2021-07-25 13:15:18 | 平安人の心で読む源氏物語簡略版
山本淳子氏著作「平安人(へいあんびと)の心で「源氏物語」を読む」から抜粋再編集

  朱雀院は、重い病にかかり、出家を思い立っていた。だが、鍾愛の内親王でまだ十三、四歳の女三の宮が気にかかる。考えた末、朱雀院は光源氏を女三の宮の後見と決めた。女三の宮には太政大臣(かつての頭中将)の子の柏木も求婚していたが、まだ若く官位も軽いと却下されたのだった。
  光源氏は一旦辞退するが、女三の宮の母が故藤壺の腹違いの妹であることに心が動き、承諾する。紫の上は光源氏の第一の妻を自認し安穏としていた迂闊さを悔いつつ、必死に平静を装う。

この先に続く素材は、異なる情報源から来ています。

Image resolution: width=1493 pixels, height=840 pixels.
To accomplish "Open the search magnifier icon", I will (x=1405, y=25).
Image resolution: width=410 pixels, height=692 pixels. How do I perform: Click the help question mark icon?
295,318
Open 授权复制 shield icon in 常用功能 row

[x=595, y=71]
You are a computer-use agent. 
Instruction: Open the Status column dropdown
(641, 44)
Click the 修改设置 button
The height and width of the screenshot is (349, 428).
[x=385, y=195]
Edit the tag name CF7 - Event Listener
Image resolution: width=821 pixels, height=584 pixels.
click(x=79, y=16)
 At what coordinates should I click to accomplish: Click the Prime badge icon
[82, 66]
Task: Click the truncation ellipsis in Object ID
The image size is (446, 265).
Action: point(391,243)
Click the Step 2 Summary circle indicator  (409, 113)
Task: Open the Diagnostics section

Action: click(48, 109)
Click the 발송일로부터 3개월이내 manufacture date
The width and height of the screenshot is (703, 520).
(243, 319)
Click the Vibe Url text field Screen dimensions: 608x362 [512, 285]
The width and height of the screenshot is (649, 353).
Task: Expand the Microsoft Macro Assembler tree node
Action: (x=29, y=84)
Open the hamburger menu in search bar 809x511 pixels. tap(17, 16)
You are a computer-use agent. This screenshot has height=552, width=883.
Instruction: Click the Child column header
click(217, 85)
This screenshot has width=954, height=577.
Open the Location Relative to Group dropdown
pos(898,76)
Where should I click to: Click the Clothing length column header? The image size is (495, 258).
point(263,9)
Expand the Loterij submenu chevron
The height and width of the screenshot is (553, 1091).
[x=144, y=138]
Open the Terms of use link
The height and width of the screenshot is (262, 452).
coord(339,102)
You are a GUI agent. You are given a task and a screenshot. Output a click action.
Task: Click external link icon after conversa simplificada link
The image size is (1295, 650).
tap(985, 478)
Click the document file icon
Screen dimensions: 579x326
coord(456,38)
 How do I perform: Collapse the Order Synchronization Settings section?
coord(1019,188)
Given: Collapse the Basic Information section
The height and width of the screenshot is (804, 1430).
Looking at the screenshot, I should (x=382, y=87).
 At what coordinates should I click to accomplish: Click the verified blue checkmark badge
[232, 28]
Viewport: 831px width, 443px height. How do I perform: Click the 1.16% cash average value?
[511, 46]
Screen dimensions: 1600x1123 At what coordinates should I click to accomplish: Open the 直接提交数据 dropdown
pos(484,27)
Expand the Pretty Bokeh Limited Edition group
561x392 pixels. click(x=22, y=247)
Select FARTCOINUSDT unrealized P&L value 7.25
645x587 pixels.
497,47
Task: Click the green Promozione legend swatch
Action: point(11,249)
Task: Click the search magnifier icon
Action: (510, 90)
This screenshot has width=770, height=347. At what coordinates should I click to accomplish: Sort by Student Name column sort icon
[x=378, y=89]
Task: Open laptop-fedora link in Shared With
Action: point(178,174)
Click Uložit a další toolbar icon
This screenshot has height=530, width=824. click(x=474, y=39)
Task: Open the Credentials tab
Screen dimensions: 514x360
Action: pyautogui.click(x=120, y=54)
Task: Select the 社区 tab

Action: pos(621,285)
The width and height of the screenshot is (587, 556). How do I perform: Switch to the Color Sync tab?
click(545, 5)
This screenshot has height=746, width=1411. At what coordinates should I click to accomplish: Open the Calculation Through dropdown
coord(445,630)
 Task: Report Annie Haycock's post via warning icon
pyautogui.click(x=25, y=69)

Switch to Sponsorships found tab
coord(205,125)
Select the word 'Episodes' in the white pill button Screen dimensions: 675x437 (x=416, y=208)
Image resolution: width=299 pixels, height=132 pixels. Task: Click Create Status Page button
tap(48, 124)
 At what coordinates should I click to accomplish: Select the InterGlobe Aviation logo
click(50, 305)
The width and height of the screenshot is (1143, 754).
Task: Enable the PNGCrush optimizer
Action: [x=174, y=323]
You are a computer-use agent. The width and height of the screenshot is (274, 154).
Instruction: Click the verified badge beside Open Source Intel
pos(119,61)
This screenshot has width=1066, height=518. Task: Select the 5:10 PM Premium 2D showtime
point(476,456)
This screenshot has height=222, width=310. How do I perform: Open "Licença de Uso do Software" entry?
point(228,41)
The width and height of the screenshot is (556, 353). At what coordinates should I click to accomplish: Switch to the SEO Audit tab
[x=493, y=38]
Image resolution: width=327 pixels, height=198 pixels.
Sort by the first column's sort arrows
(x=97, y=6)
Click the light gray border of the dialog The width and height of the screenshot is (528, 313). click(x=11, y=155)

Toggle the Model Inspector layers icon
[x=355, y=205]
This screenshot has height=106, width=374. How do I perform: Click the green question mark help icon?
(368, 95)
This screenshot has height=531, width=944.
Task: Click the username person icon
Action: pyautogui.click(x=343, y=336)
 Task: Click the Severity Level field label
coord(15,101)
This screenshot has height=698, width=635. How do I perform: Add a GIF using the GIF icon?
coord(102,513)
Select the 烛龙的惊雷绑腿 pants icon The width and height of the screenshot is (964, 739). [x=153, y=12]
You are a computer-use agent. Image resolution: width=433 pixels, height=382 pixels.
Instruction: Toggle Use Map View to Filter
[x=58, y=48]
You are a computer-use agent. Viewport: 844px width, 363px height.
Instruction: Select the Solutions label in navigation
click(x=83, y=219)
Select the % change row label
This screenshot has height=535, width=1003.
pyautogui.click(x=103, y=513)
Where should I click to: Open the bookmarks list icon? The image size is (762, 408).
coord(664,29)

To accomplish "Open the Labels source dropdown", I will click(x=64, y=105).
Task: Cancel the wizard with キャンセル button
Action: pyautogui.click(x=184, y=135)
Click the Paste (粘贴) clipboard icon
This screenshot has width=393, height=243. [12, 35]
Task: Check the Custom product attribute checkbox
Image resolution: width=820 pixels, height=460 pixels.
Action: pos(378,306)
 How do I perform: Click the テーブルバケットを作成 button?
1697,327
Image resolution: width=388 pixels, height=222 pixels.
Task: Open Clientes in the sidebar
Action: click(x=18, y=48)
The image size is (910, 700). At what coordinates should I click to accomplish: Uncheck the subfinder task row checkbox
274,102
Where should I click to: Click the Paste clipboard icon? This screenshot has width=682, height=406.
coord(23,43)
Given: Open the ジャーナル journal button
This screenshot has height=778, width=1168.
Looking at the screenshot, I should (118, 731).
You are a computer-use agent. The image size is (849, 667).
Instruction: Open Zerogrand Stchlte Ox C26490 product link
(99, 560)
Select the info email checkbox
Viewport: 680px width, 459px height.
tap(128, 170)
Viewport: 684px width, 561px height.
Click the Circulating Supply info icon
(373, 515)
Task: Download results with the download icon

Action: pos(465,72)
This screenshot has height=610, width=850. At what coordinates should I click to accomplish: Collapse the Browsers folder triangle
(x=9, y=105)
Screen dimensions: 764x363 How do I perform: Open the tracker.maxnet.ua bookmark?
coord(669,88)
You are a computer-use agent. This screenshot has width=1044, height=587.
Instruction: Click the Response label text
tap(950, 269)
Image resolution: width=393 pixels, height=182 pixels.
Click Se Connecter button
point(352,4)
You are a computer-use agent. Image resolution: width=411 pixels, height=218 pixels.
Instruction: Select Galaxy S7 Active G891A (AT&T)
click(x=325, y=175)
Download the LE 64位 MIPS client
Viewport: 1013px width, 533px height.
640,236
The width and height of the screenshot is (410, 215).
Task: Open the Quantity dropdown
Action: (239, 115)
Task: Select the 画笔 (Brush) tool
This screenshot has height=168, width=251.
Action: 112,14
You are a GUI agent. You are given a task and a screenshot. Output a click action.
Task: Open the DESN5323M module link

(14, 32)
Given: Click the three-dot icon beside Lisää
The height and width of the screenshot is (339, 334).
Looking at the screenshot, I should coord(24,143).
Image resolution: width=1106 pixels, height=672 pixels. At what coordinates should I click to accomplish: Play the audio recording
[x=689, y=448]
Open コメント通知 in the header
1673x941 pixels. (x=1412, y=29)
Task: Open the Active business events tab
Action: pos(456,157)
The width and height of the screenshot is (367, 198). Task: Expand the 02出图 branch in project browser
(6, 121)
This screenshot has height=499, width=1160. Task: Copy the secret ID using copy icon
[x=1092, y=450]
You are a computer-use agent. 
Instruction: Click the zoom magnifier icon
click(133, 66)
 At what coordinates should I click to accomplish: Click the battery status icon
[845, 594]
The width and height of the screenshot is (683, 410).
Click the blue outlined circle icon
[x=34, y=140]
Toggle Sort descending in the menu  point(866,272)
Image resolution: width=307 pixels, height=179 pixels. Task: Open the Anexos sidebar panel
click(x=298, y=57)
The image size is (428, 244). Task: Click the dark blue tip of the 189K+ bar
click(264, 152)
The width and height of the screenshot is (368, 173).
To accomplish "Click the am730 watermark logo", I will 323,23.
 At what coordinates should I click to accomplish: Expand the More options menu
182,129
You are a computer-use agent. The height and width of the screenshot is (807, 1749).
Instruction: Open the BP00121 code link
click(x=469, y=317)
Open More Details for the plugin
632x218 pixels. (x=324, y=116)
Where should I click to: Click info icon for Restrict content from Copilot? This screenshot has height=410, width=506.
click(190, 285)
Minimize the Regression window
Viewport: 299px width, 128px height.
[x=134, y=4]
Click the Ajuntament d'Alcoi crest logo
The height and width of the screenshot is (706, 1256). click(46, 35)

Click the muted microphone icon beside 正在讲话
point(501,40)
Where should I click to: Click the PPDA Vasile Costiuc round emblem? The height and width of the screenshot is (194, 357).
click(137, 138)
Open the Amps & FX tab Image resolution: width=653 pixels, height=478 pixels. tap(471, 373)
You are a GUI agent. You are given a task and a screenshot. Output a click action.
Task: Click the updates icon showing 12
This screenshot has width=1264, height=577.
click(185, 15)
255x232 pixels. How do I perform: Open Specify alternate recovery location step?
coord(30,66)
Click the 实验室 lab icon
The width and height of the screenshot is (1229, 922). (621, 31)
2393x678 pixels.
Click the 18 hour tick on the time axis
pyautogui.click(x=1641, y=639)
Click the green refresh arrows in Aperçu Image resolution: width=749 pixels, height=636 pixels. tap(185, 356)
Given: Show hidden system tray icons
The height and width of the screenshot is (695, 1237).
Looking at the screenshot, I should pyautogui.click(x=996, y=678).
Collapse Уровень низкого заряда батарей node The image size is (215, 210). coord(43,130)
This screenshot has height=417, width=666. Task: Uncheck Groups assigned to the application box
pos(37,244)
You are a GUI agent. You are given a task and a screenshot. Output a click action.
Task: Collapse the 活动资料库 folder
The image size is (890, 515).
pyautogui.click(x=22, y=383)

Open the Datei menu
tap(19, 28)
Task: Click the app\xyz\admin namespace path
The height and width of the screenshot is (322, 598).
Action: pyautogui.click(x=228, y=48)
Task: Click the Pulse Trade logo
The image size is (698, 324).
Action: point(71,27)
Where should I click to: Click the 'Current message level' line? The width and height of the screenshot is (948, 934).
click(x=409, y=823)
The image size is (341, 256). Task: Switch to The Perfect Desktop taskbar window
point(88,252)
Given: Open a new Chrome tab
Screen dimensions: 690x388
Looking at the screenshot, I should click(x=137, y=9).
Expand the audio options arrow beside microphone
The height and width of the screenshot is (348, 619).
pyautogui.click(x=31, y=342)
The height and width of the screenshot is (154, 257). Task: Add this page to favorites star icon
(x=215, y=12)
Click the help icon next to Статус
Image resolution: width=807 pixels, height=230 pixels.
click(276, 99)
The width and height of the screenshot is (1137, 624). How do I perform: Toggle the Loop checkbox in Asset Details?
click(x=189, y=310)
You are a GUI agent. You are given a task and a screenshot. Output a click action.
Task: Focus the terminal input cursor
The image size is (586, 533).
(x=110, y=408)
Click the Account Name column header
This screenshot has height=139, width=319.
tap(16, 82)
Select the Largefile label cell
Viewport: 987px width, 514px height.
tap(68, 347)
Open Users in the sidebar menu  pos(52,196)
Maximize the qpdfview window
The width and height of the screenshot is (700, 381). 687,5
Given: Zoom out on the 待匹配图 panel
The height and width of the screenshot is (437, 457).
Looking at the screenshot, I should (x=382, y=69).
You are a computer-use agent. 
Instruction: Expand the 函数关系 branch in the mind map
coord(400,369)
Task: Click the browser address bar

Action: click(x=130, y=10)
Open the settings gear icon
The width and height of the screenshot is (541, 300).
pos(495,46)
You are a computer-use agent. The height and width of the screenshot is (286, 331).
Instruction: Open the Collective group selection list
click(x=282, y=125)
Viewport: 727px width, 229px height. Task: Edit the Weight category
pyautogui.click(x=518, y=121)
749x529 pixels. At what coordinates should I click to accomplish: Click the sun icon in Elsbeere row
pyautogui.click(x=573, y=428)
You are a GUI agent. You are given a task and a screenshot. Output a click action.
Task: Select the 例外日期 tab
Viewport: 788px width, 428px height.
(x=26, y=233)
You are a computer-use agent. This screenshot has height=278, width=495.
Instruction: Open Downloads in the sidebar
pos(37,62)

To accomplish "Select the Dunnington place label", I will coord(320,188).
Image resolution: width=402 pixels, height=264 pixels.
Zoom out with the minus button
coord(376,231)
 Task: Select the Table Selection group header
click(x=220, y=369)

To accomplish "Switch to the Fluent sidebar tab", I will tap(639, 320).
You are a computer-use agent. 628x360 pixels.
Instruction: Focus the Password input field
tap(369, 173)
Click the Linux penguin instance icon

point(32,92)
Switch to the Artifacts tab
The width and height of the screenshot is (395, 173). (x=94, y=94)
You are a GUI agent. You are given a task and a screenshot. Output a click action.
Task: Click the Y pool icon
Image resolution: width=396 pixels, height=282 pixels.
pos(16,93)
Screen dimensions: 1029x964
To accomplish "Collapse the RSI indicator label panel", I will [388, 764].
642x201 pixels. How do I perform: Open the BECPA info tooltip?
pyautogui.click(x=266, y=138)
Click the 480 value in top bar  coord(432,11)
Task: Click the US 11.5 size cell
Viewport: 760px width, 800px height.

  年が明け光源氏は四十歳となった。その四十賀を、正月の若菜を兼ねて最初に催したのは、すでに髭黒との間に二人の子をもうけた玉鬘であった。その堂々の貫禄に光源氏は感慨を覚える。

  そして二月、六条院に女三の宮が降嫁してきた。儀式次第こそ内裏への入内に倣い厳めしかったが、会ってみれば女三の宮はあまりに幼稚であった。光源氏は落胆を禁じえず、今更ながら心は紫の上への評価に傾く。
  いっぽう朱雀院の出家に伴い朧月夜がその元を離れたと聞くと、光源氏は朧月夜を訪問して契りを結び、それを紫の上に告白する。
  紫の上は、結婚だの恋の再燃だのと若返ったような光源氏に煩悶しつつ、本心を隠して女三の宮とも睦まじく交際する。やがて光源氏の四十賀が、紫の上、秋好中宮、冷泉帝の命を受けた夕霧によっても次々と絢爛豪華に行われ、一年は慌ただしく暮れていった。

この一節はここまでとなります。